The human imagination remains one of the last uncharted terrains of the mind. People often imagine how events might have turned out “if only” something had been different. The “fault lines” of reality, those aspects more readily changed, indicate that counterfactual thoughts are guided by the same principles as rational thoughts. In the past, rationality and imagination have been viewed as opposites. But research has shown that rational thought is more imaginative than cognitive scientists had supposed.
In The Rational Imagination, I argue that imaginative thought is more rational than scientists have imagined. People exhibit remarkable similarities in the sorts of things they change in their mental representation of reality when they imagine how the facts could have turned out differently. For example, they tend to imagine alternatives to actions rather than inactions, events within their control rather than those beyond their control, and socially unacceptable events rather than acceptable ones. Their thoughts about how an event might have turned out differently lead them to judge that a strong causal relation exists between an antecedent event and the outcome, and their thoughts about how an event might have turned out the same lead them to judge that a weaker causal relation exists. In a simple temporal sequence, people tend to imagine alternatives to the most recent event.

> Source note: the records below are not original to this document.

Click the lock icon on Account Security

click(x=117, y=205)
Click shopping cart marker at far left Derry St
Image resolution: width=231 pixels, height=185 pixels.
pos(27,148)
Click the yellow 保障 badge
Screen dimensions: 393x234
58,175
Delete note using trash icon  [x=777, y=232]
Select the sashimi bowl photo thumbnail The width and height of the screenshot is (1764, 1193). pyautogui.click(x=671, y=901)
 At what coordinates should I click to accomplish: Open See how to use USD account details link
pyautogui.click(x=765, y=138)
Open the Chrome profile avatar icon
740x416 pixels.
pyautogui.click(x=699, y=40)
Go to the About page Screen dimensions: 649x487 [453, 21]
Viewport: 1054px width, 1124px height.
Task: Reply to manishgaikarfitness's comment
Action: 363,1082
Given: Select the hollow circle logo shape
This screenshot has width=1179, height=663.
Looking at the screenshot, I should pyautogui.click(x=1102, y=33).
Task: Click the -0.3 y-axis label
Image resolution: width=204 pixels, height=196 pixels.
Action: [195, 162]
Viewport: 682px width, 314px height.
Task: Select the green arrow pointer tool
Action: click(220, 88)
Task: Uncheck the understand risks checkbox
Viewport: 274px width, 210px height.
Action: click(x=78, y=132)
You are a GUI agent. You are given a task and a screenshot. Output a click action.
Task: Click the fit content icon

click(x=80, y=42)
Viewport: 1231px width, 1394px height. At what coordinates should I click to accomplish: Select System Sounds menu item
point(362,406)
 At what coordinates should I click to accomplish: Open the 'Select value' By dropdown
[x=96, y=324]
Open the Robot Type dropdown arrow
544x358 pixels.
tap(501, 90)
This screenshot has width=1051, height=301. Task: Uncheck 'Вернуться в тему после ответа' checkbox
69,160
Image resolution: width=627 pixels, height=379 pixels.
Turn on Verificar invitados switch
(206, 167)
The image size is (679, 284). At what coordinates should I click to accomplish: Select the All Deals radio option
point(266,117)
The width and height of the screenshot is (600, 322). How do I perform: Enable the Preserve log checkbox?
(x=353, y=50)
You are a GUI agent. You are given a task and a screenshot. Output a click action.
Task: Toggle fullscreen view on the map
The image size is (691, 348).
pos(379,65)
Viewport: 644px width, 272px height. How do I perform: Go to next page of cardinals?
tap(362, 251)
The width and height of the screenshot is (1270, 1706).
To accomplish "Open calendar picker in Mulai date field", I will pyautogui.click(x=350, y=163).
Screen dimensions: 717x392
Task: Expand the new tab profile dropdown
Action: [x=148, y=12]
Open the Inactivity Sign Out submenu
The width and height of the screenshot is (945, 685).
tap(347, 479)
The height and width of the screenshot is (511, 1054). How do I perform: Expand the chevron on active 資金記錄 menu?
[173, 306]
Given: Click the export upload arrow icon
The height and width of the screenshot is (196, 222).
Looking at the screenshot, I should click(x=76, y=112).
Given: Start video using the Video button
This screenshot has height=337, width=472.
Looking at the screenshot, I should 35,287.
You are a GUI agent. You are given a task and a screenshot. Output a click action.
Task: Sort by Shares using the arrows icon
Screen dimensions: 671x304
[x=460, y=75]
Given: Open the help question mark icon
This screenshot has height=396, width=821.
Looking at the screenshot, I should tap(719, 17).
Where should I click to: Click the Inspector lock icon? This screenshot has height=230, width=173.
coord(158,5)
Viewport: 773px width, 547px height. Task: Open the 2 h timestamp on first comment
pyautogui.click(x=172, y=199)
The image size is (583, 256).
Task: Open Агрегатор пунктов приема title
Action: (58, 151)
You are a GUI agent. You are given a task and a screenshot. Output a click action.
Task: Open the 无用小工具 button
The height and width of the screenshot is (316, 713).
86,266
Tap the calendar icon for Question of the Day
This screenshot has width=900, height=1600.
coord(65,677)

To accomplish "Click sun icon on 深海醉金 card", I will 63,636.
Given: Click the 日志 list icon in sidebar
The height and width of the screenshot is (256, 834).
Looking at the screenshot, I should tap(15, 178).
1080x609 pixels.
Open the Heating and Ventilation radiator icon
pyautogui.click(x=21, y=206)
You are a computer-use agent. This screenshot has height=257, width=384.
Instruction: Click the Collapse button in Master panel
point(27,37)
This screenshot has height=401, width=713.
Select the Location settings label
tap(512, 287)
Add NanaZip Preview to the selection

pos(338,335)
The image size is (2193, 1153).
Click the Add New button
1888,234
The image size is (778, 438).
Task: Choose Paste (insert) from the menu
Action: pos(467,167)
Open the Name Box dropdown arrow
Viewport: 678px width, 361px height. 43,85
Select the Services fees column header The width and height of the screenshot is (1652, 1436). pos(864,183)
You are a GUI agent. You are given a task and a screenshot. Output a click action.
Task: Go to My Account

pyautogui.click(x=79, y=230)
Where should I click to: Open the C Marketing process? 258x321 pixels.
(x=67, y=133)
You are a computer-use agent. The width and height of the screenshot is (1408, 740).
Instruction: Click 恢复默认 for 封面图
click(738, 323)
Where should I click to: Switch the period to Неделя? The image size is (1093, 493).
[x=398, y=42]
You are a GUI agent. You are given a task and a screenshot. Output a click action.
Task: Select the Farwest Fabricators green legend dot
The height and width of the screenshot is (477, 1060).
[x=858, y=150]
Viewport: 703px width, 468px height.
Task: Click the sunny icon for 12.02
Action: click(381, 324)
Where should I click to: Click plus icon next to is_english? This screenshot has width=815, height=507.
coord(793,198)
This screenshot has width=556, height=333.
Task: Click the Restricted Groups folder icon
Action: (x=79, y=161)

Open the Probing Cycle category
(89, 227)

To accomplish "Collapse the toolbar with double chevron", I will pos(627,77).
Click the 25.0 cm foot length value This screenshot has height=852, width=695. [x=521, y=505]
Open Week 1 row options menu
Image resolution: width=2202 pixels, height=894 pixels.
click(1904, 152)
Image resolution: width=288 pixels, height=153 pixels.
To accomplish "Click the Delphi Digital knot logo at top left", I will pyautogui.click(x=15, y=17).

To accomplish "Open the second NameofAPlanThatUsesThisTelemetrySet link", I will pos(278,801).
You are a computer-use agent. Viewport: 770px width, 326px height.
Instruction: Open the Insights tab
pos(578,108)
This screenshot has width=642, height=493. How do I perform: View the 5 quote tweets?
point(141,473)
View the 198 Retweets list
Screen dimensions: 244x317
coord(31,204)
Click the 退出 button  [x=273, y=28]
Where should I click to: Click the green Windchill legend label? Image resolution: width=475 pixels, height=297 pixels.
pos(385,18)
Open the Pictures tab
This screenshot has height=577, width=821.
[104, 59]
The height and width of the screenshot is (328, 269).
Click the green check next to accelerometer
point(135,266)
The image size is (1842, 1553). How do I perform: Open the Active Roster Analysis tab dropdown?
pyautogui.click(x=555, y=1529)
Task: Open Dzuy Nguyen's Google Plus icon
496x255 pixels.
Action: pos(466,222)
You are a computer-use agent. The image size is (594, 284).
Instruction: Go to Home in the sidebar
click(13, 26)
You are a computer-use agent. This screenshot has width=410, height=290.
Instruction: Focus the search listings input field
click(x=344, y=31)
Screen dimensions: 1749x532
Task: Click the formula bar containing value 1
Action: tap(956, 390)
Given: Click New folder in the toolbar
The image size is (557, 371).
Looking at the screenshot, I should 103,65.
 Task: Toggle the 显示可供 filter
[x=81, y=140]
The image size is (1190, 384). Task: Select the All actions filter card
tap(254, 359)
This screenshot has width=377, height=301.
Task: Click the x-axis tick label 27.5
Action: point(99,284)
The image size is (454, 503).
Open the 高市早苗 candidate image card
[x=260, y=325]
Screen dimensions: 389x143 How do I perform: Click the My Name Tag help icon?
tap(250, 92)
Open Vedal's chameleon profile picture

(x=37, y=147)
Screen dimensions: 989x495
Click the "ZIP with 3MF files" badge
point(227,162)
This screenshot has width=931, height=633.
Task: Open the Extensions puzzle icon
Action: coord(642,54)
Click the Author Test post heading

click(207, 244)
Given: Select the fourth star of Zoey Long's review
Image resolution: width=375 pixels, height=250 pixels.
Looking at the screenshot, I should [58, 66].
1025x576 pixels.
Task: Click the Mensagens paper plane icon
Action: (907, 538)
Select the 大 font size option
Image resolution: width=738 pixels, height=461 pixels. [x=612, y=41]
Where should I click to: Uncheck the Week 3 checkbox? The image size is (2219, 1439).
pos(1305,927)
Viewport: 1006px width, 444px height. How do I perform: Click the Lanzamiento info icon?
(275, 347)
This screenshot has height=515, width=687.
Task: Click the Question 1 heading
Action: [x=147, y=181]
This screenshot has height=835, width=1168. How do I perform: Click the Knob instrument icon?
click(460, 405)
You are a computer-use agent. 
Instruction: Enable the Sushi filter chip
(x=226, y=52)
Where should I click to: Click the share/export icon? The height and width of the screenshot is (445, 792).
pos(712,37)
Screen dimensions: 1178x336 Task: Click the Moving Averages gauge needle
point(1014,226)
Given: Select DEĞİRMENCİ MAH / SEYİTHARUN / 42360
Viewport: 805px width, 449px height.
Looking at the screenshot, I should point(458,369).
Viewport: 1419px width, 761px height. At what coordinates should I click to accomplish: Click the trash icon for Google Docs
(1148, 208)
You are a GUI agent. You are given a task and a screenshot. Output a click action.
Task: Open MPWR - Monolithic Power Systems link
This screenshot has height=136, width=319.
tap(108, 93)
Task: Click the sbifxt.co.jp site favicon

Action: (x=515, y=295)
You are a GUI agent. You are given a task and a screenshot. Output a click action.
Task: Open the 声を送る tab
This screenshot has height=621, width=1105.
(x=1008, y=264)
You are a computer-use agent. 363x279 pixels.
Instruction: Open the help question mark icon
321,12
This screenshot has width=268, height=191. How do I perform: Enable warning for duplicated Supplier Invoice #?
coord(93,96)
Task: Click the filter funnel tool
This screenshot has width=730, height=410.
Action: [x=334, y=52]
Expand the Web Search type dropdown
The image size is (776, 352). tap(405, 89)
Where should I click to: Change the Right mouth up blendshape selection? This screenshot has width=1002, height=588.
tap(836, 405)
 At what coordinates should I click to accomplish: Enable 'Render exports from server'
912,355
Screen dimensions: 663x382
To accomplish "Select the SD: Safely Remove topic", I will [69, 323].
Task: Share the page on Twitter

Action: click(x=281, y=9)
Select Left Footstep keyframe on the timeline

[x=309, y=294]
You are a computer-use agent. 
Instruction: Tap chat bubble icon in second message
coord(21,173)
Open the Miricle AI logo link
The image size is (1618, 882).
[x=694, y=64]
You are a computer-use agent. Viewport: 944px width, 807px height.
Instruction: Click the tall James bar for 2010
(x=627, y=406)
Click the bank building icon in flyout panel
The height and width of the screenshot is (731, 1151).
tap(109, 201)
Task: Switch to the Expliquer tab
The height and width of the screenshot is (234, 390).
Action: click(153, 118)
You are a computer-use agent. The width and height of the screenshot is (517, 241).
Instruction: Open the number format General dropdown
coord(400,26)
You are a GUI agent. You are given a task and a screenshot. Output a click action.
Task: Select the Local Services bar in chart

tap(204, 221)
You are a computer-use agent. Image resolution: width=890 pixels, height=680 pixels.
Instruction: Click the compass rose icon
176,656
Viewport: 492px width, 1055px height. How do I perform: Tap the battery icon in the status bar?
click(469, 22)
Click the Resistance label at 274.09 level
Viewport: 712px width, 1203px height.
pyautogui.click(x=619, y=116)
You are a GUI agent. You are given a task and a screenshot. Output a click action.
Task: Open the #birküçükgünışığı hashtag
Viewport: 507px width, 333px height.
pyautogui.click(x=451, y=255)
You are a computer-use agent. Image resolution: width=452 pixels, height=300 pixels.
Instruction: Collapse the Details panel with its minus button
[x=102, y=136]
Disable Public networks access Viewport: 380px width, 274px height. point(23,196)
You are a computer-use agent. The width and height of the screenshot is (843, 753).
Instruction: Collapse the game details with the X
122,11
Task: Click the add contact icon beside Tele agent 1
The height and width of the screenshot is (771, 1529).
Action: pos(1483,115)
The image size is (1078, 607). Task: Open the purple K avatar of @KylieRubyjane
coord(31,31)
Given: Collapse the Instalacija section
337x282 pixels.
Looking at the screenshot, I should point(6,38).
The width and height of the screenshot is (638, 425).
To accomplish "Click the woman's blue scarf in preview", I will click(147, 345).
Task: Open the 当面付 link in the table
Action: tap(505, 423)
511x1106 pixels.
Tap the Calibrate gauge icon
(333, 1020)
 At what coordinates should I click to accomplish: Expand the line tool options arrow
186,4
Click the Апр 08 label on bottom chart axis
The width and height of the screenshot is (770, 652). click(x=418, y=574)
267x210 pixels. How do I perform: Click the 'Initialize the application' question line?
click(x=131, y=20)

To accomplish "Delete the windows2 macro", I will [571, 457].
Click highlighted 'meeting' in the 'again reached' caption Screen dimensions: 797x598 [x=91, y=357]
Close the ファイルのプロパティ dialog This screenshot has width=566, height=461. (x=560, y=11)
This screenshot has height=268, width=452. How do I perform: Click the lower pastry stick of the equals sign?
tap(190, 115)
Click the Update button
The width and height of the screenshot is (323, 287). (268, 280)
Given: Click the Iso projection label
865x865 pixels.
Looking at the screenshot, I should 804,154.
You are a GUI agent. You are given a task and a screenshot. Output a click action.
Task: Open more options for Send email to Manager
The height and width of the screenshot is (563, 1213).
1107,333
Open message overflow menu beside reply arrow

The central claim in the book is that counterfactual thoughts are organised along the same principles as rational thought. The idea that the counterfactual imagination is rational depends on three steps: (1) humans are capable of rational thought; (2) they make inferences by thinking about possibilities; and (3) their counterfactual thoughts rely on thinking about possibilities, just as rational thoughts do. The sorts of possibilities that people envisage explain the mutability of certain aspects of mental representations and the immutability of other aspects.